The Sands Hotel was the swingin' place to be in the 1950s and '60s - Dean Martin and Jerry Lewis dropping by to work the craps tables, gorgeous show-girls dancing for the likes of Elvis Presley, the Rat Pack holding court on stage, and Don Rickles slinging insults at everyone but Frank Sinatra.
"You never hassled Frank Sinatra," Rickles recalled recently, "if you wanted to see your family again."Come Sunday the Sands will close. Its glamour days long gone, it's being torn down to make way for a $1.5 billion, 6,000-room megaresort planned by owner Sheldon Adelson. The Sands was unable to compete with the colossal, eye-popping new casino-theme parks that make it look as ordinary as, say, Joey Bishop compared with the rest of the Rat Pack.
The Sands' demise brought a touch of melancholy to Rickles, one of the Rat Pack's favorite comedians.
"I miss most the camaraderie, the friends, the great times, the schmoozing," Rickles said. "Now that's pretty much over."
In the 1950s and '60s, the Sands was among the small number of hotel-casinos dominating the Las Vegas Strip. It opened as a 200-room hotel in 1952, adding a 500-room tower in 1965.
But with the emergence of 3,000- to 5,000-room megahotels beginning in 1989, the Sands found itself competing against resorts shaped like a space needle topped by the world's highest roller coaster, an Egyptian pyramid and a medieval castle, as well as laser extravaganzas, magic acts and swashbuckling pirate shows.
"I'm sorry we have to tear down the Sands, but it's no longer competitive," Adelson said Tuesday. "The closing will be bittersweet."
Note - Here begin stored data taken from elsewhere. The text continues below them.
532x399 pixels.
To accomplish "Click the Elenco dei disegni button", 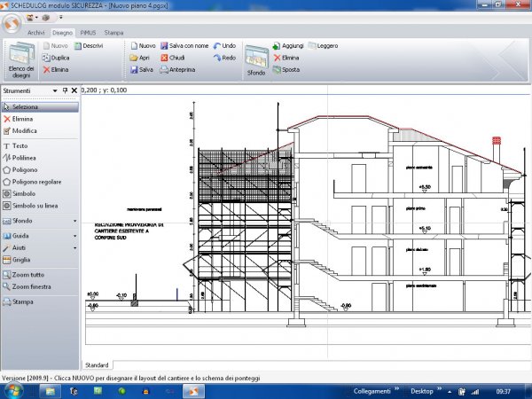I will 21,59.
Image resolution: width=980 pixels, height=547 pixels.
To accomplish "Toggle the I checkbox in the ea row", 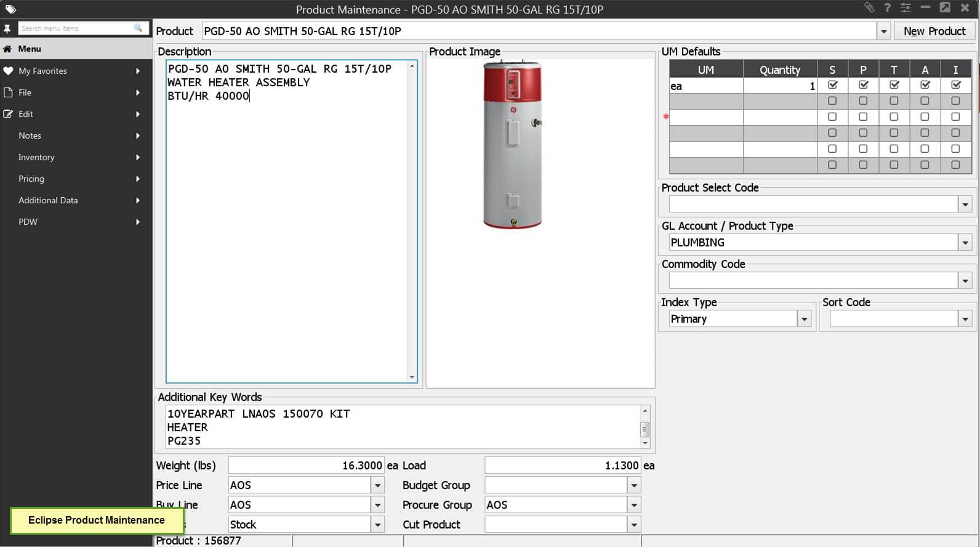I will coord(955,85).
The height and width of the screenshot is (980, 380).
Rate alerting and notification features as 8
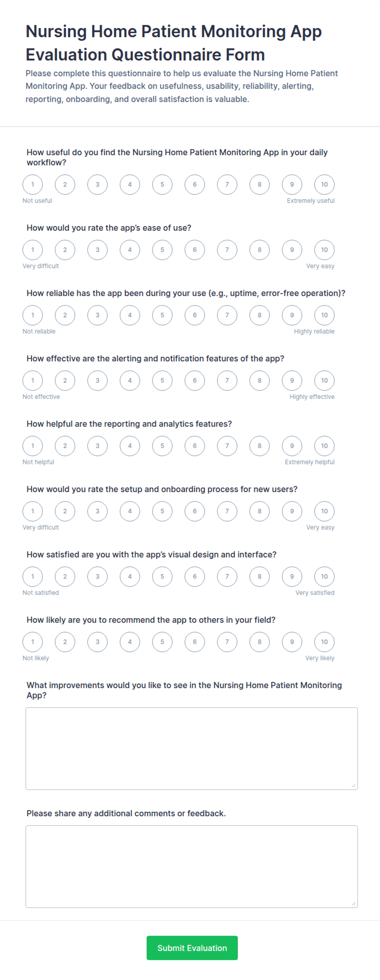(x=259, y=380)
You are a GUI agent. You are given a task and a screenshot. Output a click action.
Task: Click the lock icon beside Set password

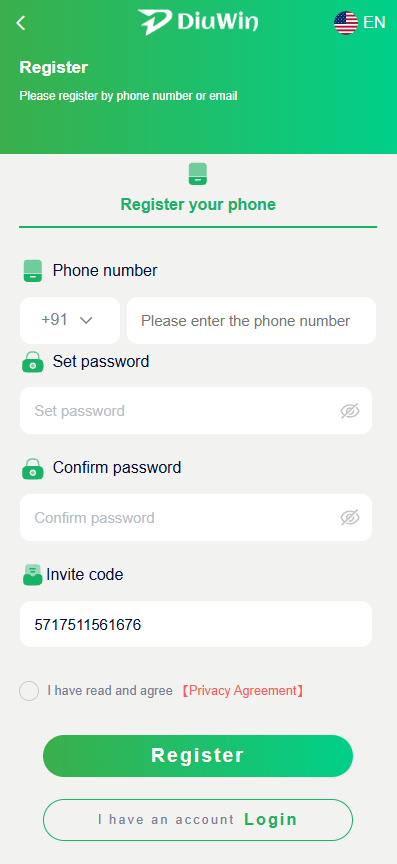coord(33,362)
From its opening Dec. 15, 1952, the giant Sands marquee has featured a who's who in entertainment, including Milton Berle, Lena Horne, Red Buttons, Tallulah Bankhead, Danny Thomas, Nat King Cole, Louis Armstrong, Rosemary Clooney, Johnny Ray, Johnny Mathis, Jerry Lewis, Paul Anka, Red Skelton, Kaye Starr, Wayne Newton, Alan King and Lola Falana.
But it was the Rat Pack - Sinatra, Sammy Davis Jr., Martin, Peter Lawford and Bishop - that generated entertainment electricity when it appeared at the Sands.
"When they were here, the whole world came to see them," said Jeanie Gardner, a cocktail waitress and former Copa Girl at the Sands. "People literally flew in from all over the world just to see them. The Sands was the shining symbol of the world's greatest entertainment."
Rickles was an up-and-coming lounge act in the late 1950s. One time Sinatra had two police officers walk on stage while Rickles was performing at the Sahara, carry him off, and lock him in a room at the Sands.